AIs repress qrr expression and activate LuxR production in a graded manner. (A) Expression of a qrr2-gfp promoter (clone 250) in the presence of no AI, 10 μM AI-2, 10 μM HAI-1, or 10 μM each AI-2 and HAI-1. Error bars indicate the standard deviations. (B) Single cell analysis of qrr2-gfp expression measured by flow cytometry. (Purple trace) Background fluorescence; (green trace) no AI; (red trace) AI-2; (blue trace) HAI-1; (orange trace) both AI-2 and HAI-1. (C) Expression of a luxR–gfp translational fusion was assayed in V. harveyi CW2005 (HAI-1⁻, AI-2⁻, luxR) following exposure to no AI, 10 μM AI-2, 10 μM HAI-1, or 10 μM each AI-2 and HAI-1. Error bars indicate the standard deviations. (D) Flow cytometry results of individual cells carrying the luxR–gfp translational fusion from C. (Purple trace) Background fluorescence; (green trace) no AI; (red trace) AI-2; (blue trace) HAI-1; (orange trace) both AI-2 and HAI-1.

FIGURE 7.

Each AI induces a distinct level of bioluminescence and LuxR production.
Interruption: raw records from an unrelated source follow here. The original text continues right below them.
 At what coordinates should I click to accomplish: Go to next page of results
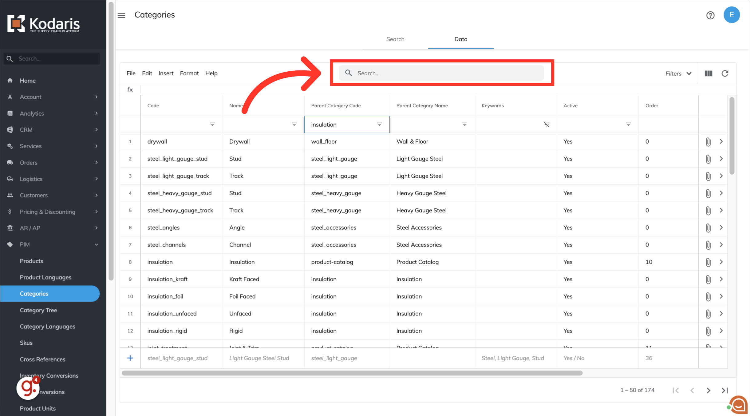708,390
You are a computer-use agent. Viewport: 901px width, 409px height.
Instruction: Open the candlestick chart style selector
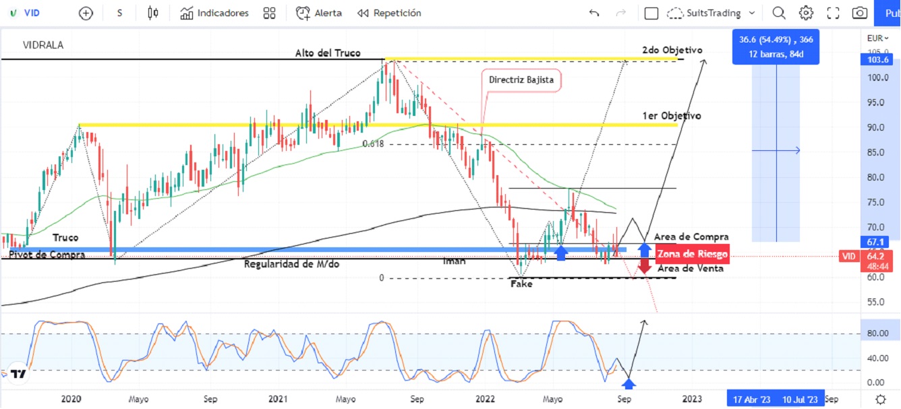click(x=153, y=13)
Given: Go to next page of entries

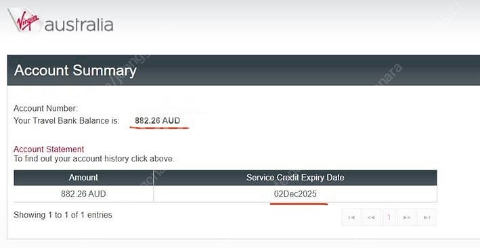Looking at the screenshot, I should (407, 218).
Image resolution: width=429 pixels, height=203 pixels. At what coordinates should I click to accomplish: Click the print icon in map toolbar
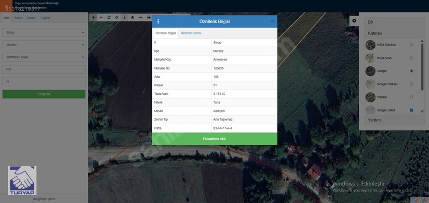[149, 17]
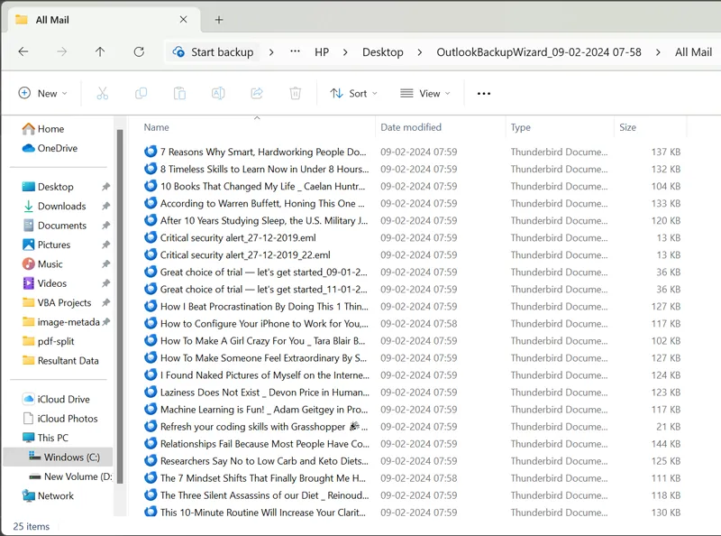Select Critical security alert_27-12-2019.eml file

click(238, 238)
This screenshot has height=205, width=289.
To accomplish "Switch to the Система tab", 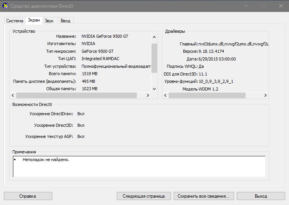I will 15,21.
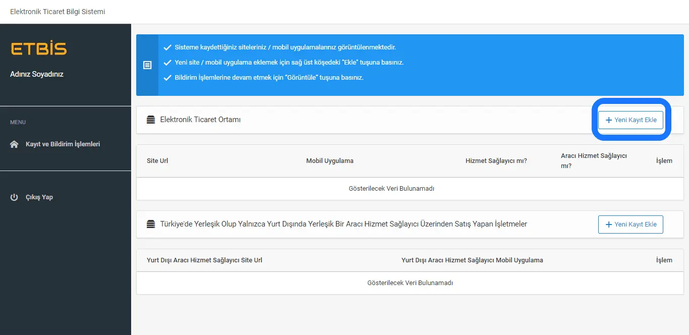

Strain KM413 (HAI-1⁻, AI-2⁻) was exposed to no AI, 10 μM AI-2, 10 μM HAI-1, or 10 μM each AI-2 and HAI-1, and subsequently bioluminescence expression (Relative Light Units: counts per minute per milliliter at OD600nm) and LuxR protein levels were determined. Protein levels from the Western blot were quantified and are expressed as a percentage of the LuxR produced in the presence of both HAI-1 and AI-2.

FIGURE 8.

Class 2 promoters have a higher affinity for LuxR than do Class 1 promoters. Surface plasmon resonance was used to examine the interaction of LuxR with two class 2 promoters (275 and 342, A,B), and one class 1 promoter (317, C). 5′-Biotin end-labeled DNA probes were amplified and attached to a BIAcore streptavidin chip. Purified LuxR at concentrations of 0 nM (dark blue), 11.9 nM (yellow), 23.75 nM (maroon), 47.5 nM (green), 95 nM (light blue), and 190 nM (red) was passed over the chip beginning at the time indicated by the solid arrow on the X-axis. At the time indicated by the open arrow, LuxR flow was terminated, and dissociation of LuxR from the DNA was determined.